**Set problem**
Update the entries below by replacing "Select" with "Highlight" and changing nothing else. Leave the pictures out of your answer.

**Recorded information**
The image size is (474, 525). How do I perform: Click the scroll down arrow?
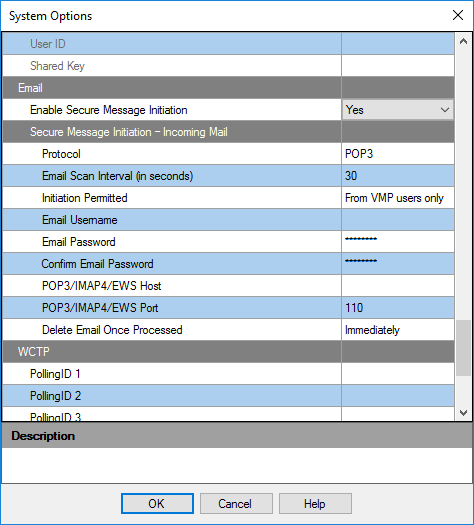click(x=463, y=412)
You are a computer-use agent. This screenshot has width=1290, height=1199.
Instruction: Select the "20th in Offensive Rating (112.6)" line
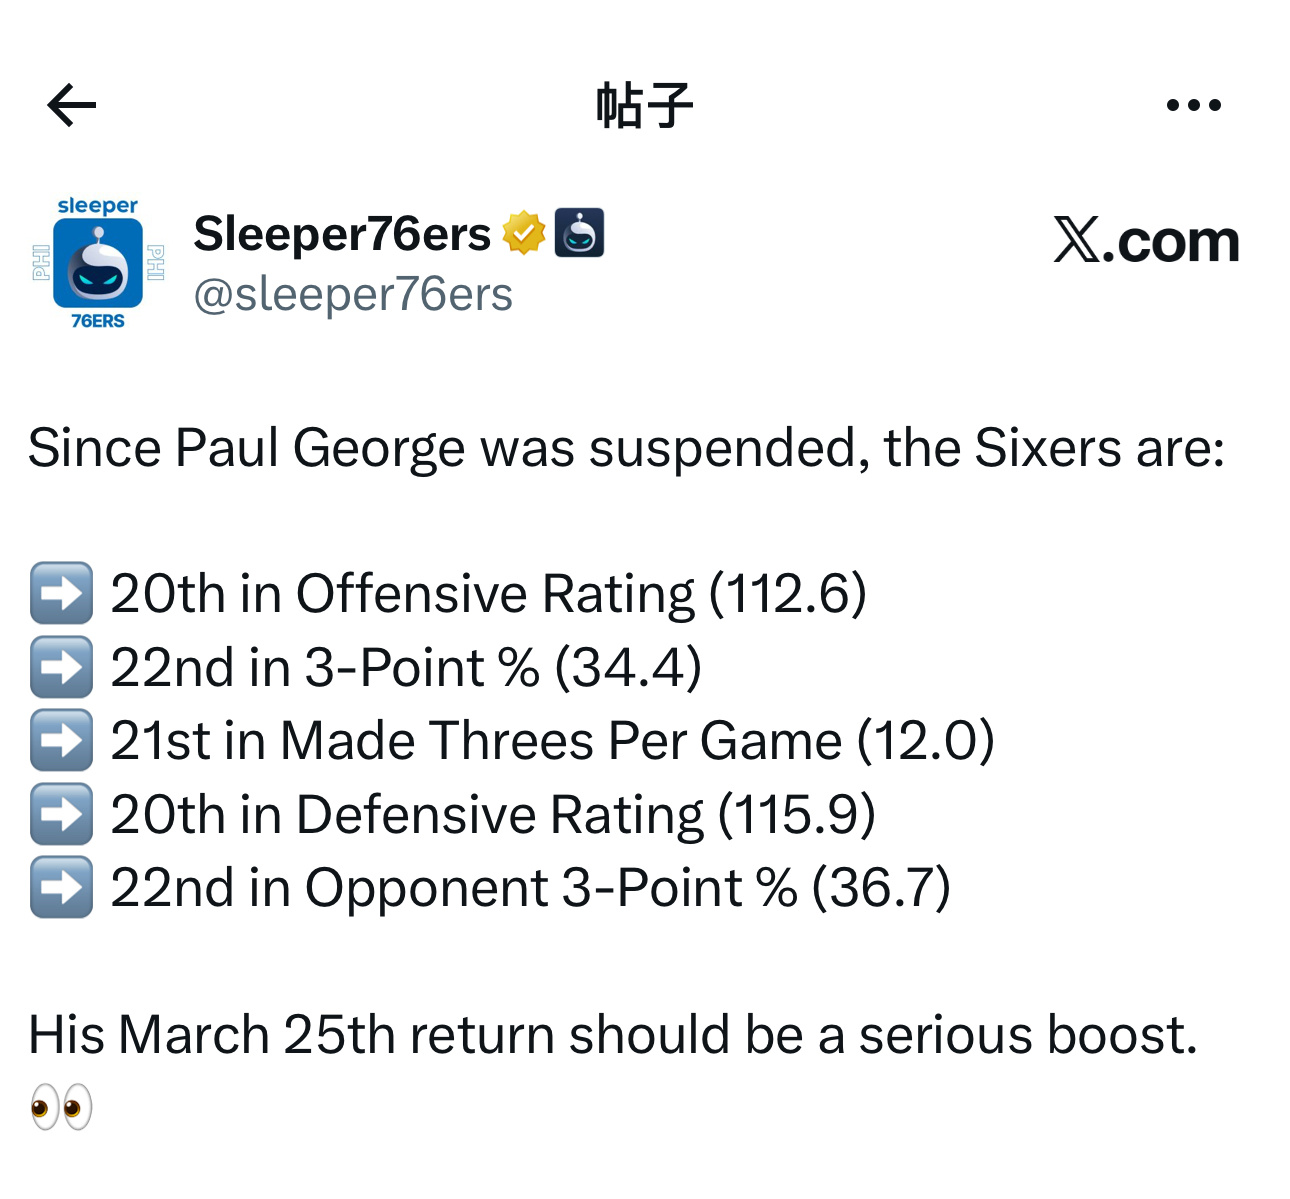point(488,593)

**Final answer**
The image size is (474, 525). How do I perform: Click the scroll down arrow?
click(x=463, y=412)
You are a computer-use agent. This screenshot has width=1290, height=1199.
Instruction: Highlight the "20th in Offensive Rating (112.6)" line
point(488,593)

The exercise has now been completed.